GÖRLITZER PARK, a patch of grass and concrete, has a seedy air. Its tall walls are covered in graffiti. Near the entrances, young African men stand around hassling bystanders, asking if they want to buy some “kiffen”. Yet in many respects, the “drug park” (as locals in Kreuzberg, a trendy district of Berlin, often call it) does not live up to its ugly reputation. On a Saturday afternoon, it is mostly full of 20-somethings sitting around on the grass in groups sipping coffees and beers. Young parents pass by with pushchairs. University students on picnic blankets peer into their textbooks. Over the course of an hour or so, not a single one of the drug dealers in view seems to make a deal. For most of the locals, they are a hassle—not a service.

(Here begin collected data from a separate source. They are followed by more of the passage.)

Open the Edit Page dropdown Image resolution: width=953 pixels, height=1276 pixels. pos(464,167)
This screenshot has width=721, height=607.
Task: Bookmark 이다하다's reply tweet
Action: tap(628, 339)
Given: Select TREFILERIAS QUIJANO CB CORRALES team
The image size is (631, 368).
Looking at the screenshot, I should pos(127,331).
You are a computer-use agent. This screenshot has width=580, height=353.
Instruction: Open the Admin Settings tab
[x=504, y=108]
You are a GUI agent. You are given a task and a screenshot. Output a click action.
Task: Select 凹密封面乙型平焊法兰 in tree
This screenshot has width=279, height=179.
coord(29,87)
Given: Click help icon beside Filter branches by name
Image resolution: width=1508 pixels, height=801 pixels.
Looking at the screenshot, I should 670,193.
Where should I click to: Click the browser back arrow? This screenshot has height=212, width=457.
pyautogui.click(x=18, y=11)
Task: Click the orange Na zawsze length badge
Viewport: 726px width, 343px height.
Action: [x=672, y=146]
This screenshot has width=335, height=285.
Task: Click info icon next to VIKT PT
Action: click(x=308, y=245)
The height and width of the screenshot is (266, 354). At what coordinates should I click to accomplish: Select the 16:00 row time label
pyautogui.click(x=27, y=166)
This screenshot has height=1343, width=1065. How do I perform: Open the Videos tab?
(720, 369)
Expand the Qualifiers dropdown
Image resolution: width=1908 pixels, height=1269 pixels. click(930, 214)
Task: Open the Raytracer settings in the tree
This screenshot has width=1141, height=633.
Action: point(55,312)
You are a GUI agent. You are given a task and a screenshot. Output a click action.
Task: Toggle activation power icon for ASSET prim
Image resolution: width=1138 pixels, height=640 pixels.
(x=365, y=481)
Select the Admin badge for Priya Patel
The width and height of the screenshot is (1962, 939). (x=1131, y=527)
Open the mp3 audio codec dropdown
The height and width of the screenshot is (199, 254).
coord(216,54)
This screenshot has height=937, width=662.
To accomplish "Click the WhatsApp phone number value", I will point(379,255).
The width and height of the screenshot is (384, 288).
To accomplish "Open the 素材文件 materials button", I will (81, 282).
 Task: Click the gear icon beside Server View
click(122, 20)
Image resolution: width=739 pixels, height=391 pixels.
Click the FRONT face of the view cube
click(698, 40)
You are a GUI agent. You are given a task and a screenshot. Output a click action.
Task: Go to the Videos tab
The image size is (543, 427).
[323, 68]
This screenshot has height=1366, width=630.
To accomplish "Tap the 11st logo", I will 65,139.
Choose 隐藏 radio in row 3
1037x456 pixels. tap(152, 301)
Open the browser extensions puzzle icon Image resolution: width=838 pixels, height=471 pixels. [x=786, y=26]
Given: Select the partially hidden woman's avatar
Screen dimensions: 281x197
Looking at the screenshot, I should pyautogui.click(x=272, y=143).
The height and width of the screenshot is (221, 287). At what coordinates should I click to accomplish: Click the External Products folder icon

Few European cities do youth culture and hedonism better than Berlin. Young people flock—or, if truly cool, just drift—here from all over the world. The nightlife runs until dawn, techno beats flood its streets. Yet as with Görlitzer Park, the wild appearance belies reality. The city’s middle-aged artists and musicians complain that its young hipsters are taking the edge out of its nightlife by trying to make money out of it. Their entrepreneurialism is driving up rents. “The city of heroin addicts, David Bowie and Iggy Pop has disappeared,” says a Berliner who was not yet born when the Thin White Duke came to stay. In its place is a town where people come to study, work and boost their creative careers, not just party.
Berlin is still an unusual city; the temperance of its youth is not. In 2002 just 13% of German teenagers had never had an alcoholic drink; by 2012, that figure had risen to 30%. Among 18- to 25-year-olds, the proportion drinking at least once a week has fallen by a third since the early 1990s. Cannabis use has dropped, too, and the number of deaths attributed to the use of illegal drugs has fallen by half since 2000. Similar trends are seen across the Western world.